**Exercise data**

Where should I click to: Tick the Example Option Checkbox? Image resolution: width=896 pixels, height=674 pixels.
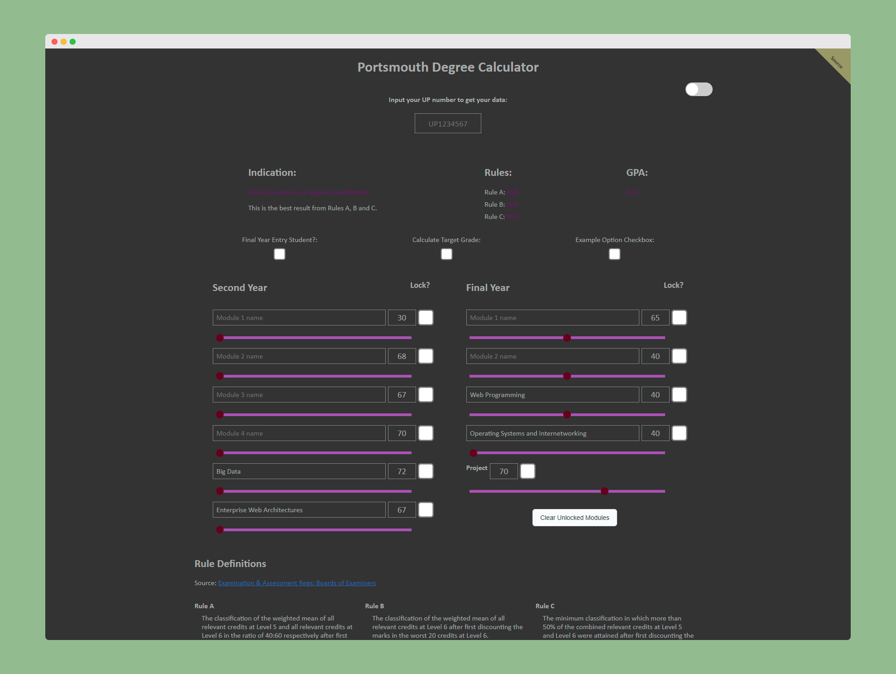point(614,254)
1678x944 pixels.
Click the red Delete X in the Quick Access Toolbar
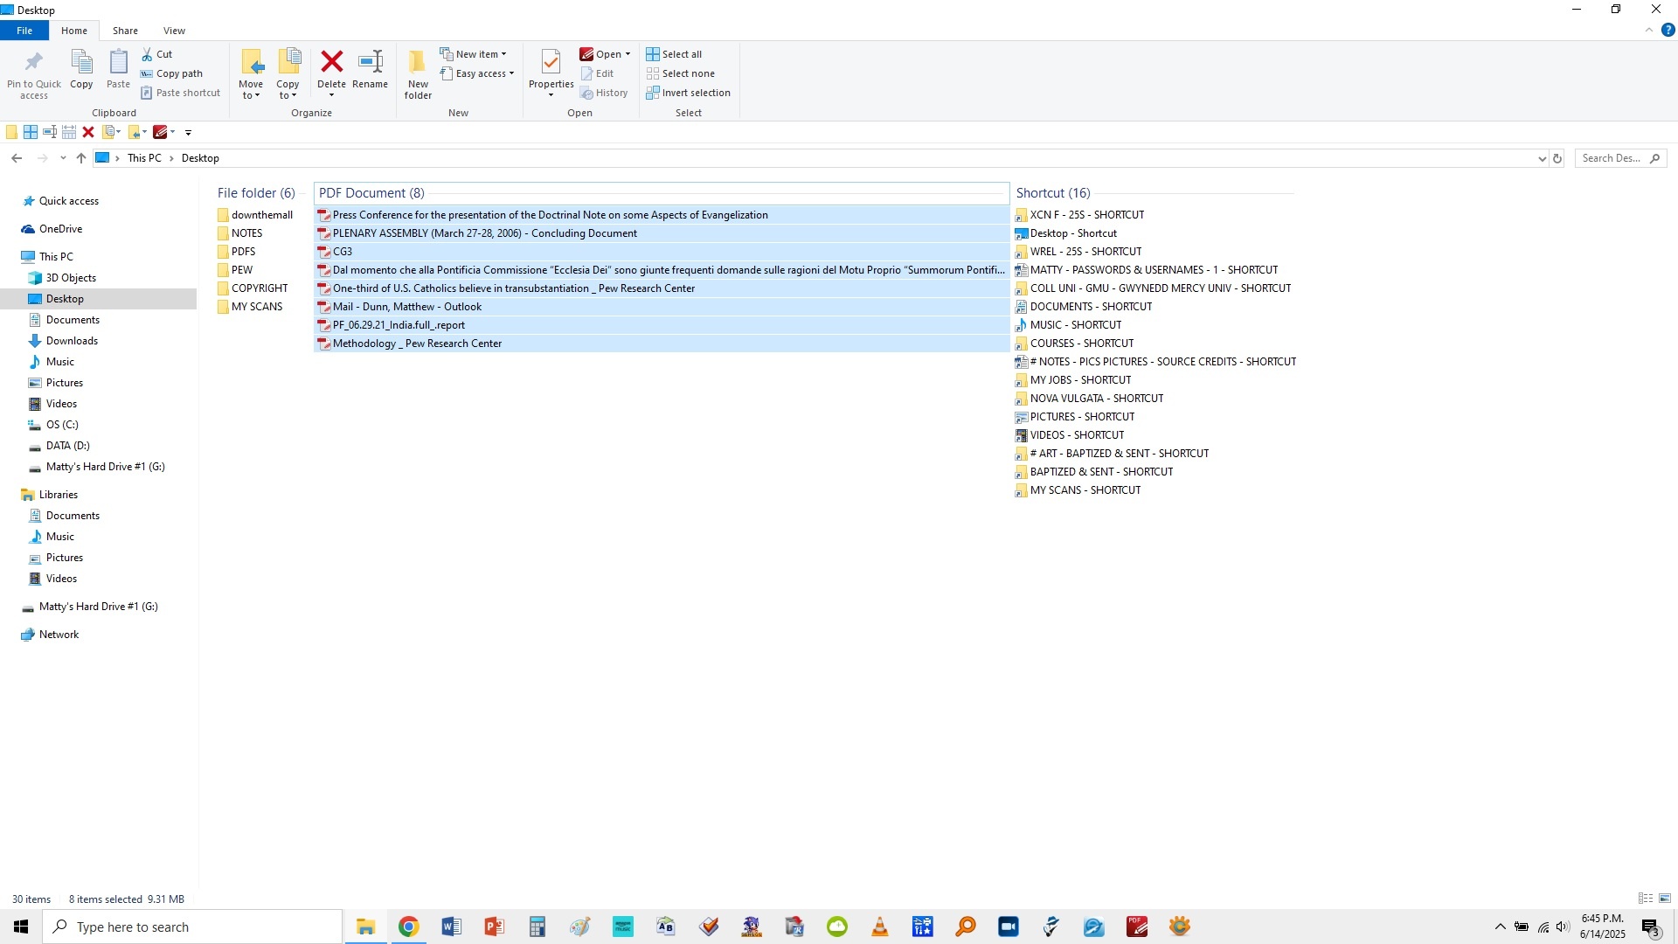pyautogui.click(x=88, y=132)
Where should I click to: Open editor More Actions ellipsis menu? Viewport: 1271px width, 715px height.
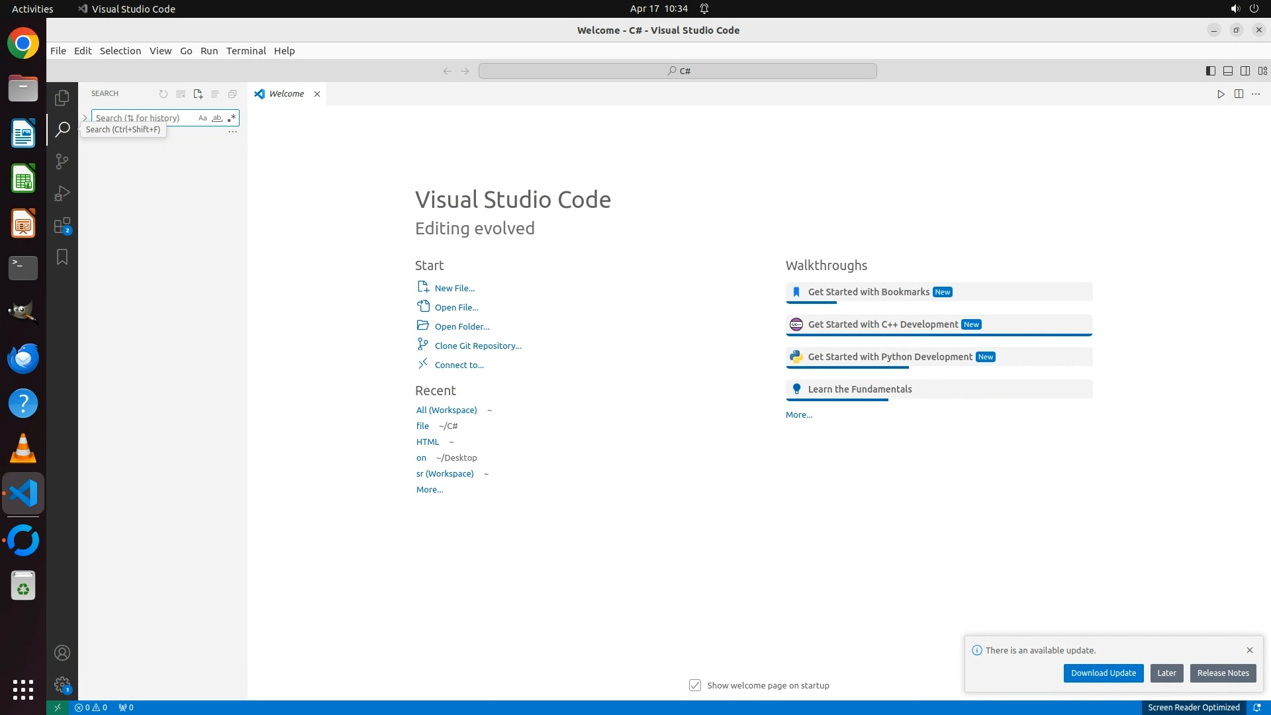[1256, 94]
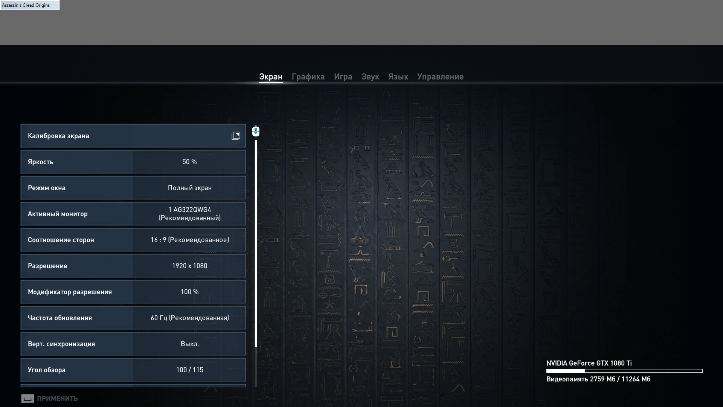Select the Активный монитор AG322QWG4 row
This screenshot has height=407, width=723.
coord(189,214)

**What you are asked to do**
Reproduce the entries above exactly, though not their pictures.

**Output of the task**
Where should I click to: Tick the Example Option Checkbox? Image resolution: width=896 pixels, height=674 pixels.
point(614,254)
1678x944 pixels.
Click the red Delete X in the Quick Access Toolbar
pyautogui.click(x=88, y=132)
Where should I click to: Open editor More Actions ellipsis menu? Viewport: 1271px width, 715px height.
[1256, 94]
Select the Активный монитор AG322QWG4 row
This screenshot has height=407, width=723.
coord(189,214)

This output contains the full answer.